This is an amazing story, and not entirely formulated for your or anyone's rote amusement. Rather, the intent of the book and movie each is to tell a story about the human condition and loss. Your review feels more like your personal reaction and emotional dialect than a movie review. Were you expecting something more digestible? My faith in Stranger movie reviews has declined.
@2 This is one of the better Stranger film reviews I have read in awhile...out side of Paul Constant's (even though I think he and I watch different movies). This review comments on acting, direction, editing, writing, and even the differences between the book and the movie all within three paragraphs. This review also actually comments on the movie (unlike some OTHER writers...*ahem*Mudede*ahem*) and not on some old Marxist text that is unrelated to a review but more a propos of a non-sensical book of how the world functions...nor is it just a series of snarky comments that barely is even about the movie (like Lindy on her bad days).

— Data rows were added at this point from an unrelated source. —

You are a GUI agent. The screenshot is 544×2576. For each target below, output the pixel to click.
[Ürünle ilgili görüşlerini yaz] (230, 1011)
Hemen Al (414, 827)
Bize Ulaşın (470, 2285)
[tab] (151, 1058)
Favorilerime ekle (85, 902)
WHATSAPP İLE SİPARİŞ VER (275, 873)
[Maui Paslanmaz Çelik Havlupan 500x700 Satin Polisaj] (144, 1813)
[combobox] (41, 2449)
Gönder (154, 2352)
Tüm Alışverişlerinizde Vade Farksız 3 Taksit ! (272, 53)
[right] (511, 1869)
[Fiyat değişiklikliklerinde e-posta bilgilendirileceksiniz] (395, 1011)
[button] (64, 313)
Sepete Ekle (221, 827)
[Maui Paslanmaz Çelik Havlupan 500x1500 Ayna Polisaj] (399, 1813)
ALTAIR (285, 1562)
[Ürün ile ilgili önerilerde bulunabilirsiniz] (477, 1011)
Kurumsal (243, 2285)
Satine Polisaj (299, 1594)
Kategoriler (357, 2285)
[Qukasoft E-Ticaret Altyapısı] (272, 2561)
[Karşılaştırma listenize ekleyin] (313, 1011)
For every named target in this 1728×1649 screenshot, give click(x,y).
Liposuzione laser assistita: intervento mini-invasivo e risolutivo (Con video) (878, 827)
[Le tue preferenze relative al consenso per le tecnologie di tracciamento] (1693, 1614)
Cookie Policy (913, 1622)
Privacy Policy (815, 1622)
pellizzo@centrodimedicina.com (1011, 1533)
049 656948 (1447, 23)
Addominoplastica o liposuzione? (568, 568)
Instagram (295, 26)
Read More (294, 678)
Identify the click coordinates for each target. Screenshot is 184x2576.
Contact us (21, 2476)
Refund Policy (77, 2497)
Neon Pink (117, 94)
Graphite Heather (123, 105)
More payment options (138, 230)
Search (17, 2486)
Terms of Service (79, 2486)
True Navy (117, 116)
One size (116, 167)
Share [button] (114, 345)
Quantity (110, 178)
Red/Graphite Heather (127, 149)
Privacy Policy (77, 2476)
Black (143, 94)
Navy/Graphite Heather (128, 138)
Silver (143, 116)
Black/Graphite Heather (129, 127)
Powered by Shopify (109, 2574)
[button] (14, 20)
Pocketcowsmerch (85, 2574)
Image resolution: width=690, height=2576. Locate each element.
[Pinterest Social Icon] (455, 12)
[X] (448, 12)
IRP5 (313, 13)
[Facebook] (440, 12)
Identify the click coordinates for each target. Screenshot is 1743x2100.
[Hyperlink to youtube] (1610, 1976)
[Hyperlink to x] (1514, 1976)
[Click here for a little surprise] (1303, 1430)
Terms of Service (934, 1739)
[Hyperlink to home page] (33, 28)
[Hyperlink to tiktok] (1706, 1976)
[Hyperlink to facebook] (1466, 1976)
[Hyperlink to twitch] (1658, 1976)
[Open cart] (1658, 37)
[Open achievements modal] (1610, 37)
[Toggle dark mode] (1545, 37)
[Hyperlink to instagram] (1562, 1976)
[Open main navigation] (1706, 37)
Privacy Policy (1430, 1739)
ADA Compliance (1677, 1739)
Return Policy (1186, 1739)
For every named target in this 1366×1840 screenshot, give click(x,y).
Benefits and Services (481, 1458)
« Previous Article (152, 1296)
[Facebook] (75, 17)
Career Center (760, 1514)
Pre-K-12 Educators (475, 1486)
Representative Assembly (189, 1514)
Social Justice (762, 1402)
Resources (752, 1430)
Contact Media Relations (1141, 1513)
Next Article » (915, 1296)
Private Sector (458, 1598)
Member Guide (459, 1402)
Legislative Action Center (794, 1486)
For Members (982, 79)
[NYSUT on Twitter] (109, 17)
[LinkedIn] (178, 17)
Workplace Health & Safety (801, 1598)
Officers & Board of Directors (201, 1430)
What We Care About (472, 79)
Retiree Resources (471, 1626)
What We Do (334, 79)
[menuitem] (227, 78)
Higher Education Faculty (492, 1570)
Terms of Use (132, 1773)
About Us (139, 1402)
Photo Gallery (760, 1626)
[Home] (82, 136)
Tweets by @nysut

I thought the book was an exercise in intellectual masturbation by an author who apparently decided he'd follow up his brilliant and inventive debut with a mountain of lazy, trite nonsense. How many ways can we make this story an overwrought cluster f-ck of despair from whence hope shall, of course, spring eternal? Well there should be an orphaned boy right from the start, and he should have Aspergers, and his Brilliant and Perfect Father should die on 9/11, and the grandparents should be Holocaust survivors, and if you haven't cried yourself to death yet maybe you'll go see the movie too. Luckily I can pass, thanks to this review.
Fuck this fucking movie in the asshole. After five minutes, I wished the whole fucking family would have died in the towers, or even better, been hacked to death by a murdererous purveyor of theatrical justice. If the Holocaust could've prevented this type of Jewish nonsense, it would have been well worth it.